Mas, atenção, ainda que em ritmo bem menor, também é visível que a atividade continuou crescendo. É preciso também considerar que o novo avanço ocorreu sobre uma base mais alta, representada pela expansão forte do primeiro trimestre. Isso se confirma quando se mede, por exemplo, a alta acumulada no primeiro semestre. Em relação ao último trimestre de 2024, a atividade avançou 1,5%. tendo crescido 2,5%, em relação ao primeiro semestre de 2024.
A queda no ritmo de crescimento da economia deve continuar — e se acentuar — no segundo semestre.
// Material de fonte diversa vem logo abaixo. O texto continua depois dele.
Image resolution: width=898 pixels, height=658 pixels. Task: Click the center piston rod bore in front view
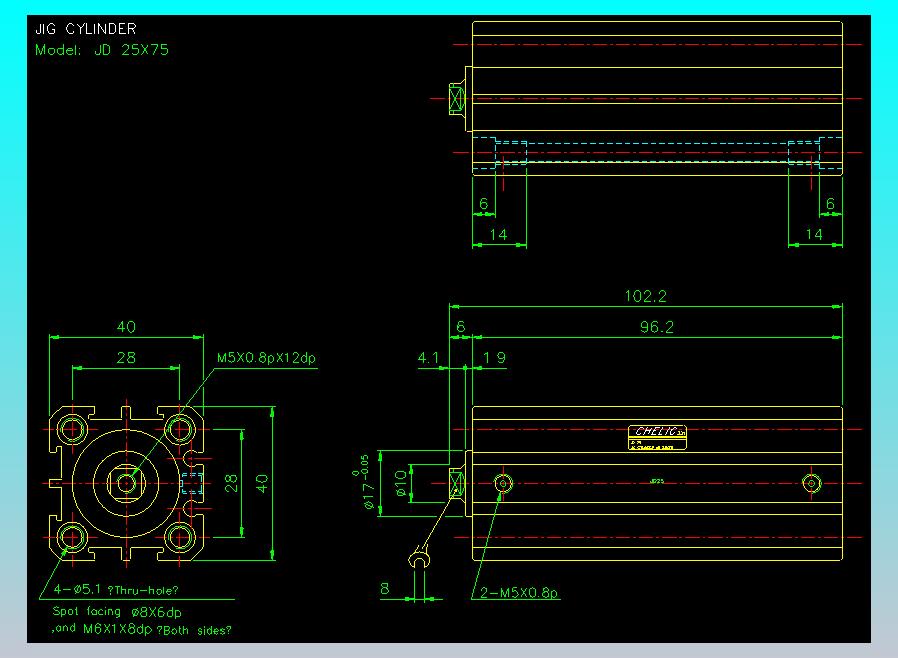point(126,483)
O ambiente econômico, marcado por taxas de juros reais em torno de 10%, sinaliza um freio na expansão do consumo das famílias, motor do crescimento no presente, e no investimento, motor do crescimento no futuro. Nesse sentido, é que chama a atenção o recuo de 0,2% na demanda doméstica — soma de consumo, investimento e gastos do governo — no segundo trimestre, ante crescimento de 1,2%, no primeiro trimestre.
O consumo das famílias, que observara crescimento trimestral de 1% no primeiro trimestre, avançou 0,5%, no segundo trimestre. Com o investimento, a brecada foi ainda mais forte. Depois de uma expansão de 3,1%, no primeiro trimestre, o investimento encolheu 2,2%, no segundo.
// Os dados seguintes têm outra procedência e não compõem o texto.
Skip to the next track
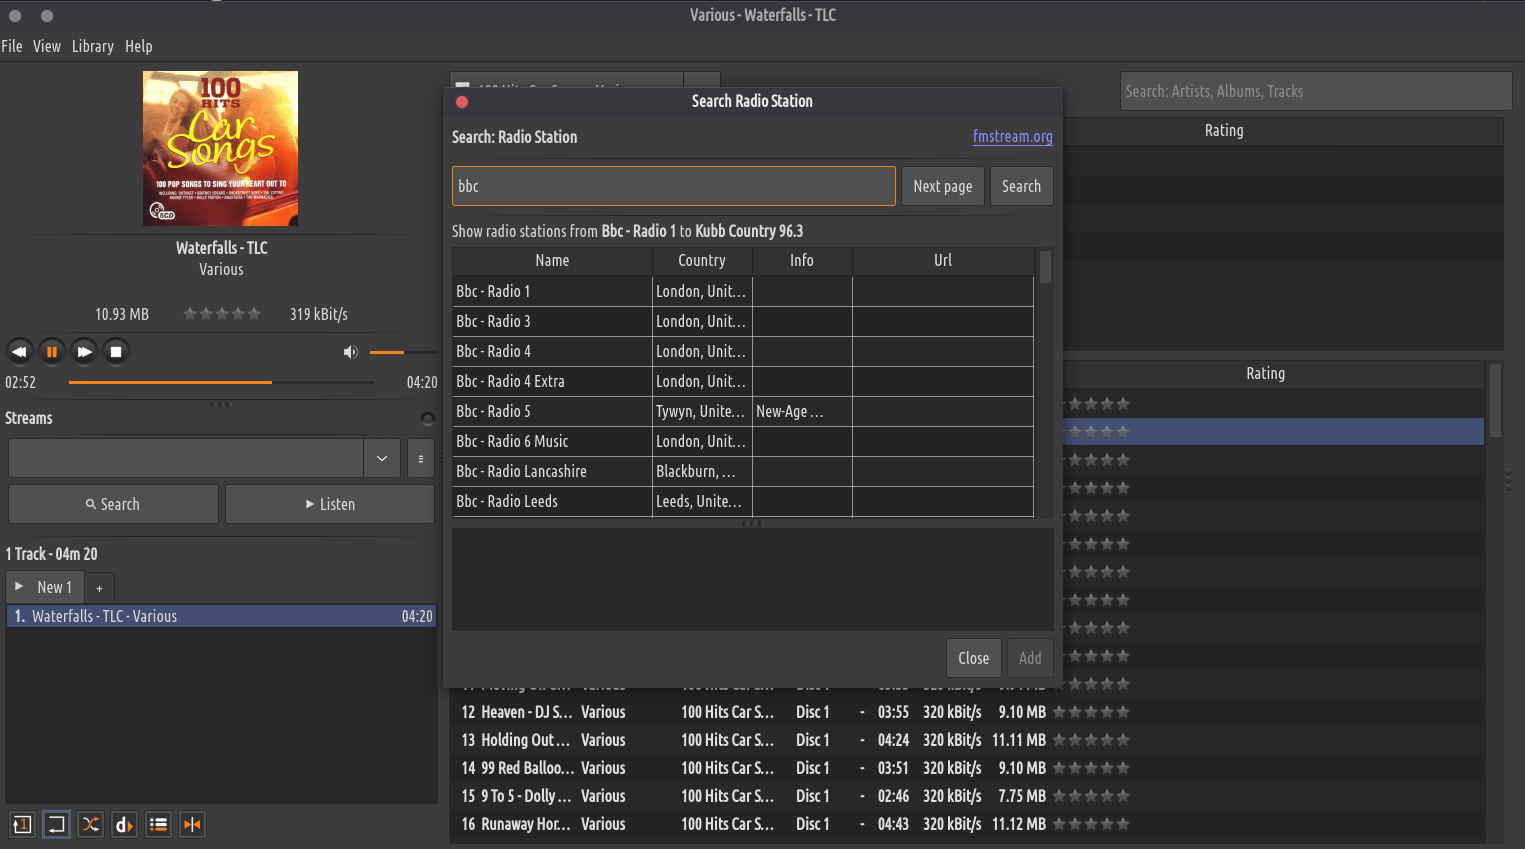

Com relação ao mesmo período de 2024, o investimento ainda cresceu 4,1%, no segundo trimestre, mas mostrando desaceleração forte, na comparação com o avanço interanual ocorrido no primeiro trimestre, quando avançou 9,1%. Mas a taxa de investimento — relação entre o volume investido e o PIB — que ficou em 16,8%, praticamente sem alteração ante o segundo trimestre de 2024, continua muito baixa, longe do necessário para uma expansão consistente e não inflacionária da economia.
Projeções são de expansão em ritmo ainda menor para os dois trimestres da segunda metade do ano. Perspectivas são de que a marcha trimestral do PIB caia para a metade da registrada entre abril e junho, com possibilidade de ficar no zero a zero, no conjunto do período, chegando mesmo a um recuo mais para o fim de 2025. Indicadores já conhecidos de julho e agosto não deixam dúvidas sobre a freada em curso.
A tendência é de revisões para baixo nas projeções de crescimento anual, apontando para vizinhanças de 2%, ante as atuais estimativas de crescimento do PIB entre 2,2% e 2,5%. Ainda assim, confirmada essa hipótese, a expansão da economia nos três primeiros anos do terceiro mandato de Lula chegaria a robustos 8,8% — média anual de 2,9%.